Of the entries that follow, how many lines hold the word "will"? Reply with the number only.

SOURCE INFORMATION –
'''

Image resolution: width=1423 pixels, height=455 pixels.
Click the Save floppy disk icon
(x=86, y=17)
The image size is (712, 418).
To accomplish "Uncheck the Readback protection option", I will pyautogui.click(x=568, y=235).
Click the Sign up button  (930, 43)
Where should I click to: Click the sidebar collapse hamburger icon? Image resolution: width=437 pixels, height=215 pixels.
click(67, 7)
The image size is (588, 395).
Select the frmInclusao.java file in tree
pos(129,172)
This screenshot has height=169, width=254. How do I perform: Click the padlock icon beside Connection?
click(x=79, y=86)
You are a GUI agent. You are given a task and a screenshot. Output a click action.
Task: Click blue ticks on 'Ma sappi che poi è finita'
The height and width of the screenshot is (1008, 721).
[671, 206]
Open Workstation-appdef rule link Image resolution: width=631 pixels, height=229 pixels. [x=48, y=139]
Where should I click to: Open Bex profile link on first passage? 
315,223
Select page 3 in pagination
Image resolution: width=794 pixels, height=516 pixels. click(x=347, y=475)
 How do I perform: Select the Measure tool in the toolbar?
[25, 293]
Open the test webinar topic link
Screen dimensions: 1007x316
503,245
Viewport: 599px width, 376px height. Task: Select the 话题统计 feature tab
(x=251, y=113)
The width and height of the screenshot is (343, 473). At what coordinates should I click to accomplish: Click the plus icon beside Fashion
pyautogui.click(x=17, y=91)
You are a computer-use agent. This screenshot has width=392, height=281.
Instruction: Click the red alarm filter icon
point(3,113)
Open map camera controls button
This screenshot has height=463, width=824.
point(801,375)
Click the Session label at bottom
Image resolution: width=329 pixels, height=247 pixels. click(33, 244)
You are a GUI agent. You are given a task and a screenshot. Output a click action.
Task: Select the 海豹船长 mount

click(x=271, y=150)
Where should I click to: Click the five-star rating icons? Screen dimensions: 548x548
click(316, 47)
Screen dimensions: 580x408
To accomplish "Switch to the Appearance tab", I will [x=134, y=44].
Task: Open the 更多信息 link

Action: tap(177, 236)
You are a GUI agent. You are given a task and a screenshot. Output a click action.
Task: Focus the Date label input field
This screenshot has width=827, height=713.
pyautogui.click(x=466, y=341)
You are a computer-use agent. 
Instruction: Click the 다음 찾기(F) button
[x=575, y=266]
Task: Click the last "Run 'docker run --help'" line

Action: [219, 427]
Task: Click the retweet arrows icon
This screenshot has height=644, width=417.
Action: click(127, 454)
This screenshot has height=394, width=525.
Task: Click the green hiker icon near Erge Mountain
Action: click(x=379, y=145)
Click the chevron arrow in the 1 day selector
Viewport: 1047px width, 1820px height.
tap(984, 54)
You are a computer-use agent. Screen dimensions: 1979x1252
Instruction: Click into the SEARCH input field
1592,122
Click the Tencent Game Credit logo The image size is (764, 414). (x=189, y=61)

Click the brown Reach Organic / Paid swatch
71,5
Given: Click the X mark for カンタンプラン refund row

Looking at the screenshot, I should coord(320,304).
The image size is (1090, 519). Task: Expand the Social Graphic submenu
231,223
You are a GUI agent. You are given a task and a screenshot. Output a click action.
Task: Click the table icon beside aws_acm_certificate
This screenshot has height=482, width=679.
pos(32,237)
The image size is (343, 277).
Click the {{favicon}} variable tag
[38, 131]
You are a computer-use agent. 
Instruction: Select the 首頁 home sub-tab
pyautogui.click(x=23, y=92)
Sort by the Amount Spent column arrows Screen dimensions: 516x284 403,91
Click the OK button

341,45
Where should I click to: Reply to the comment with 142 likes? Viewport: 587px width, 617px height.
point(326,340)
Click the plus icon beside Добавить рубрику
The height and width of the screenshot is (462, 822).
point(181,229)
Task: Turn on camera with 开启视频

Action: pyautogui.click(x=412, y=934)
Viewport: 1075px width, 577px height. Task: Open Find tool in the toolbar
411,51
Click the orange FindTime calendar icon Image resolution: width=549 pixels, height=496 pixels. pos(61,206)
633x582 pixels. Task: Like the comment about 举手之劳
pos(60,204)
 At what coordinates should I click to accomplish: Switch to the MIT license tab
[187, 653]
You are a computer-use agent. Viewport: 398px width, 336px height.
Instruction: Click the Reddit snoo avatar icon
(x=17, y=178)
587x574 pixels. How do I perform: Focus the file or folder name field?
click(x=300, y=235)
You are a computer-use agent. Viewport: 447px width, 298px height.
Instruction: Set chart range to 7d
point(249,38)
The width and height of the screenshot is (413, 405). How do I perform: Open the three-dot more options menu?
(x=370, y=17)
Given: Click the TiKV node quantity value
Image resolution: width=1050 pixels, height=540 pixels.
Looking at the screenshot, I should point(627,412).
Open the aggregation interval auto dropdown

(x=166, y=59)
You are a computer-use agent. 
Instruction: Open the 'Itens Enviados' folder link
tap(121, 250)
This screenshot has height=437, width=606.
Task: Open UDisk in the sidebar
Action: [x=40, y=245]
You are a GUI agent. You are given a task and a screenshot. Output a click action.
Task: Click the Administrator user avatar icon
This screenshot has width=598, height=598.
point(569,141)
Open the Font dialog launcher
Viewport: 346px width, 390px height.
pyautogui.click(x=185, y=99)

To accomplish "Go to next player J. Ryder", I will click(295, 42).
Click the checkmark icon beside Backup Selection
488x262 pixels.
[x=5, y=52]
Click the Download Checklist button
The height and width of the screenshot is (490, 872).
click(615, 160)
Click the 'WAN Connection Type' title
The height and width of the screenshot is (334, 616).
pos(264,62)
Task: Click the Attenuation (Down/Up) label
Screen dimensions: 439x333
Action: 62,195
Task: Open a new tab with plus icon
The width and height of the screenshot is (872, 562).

'''

RESPONSE TO THIS EXERCISE –
3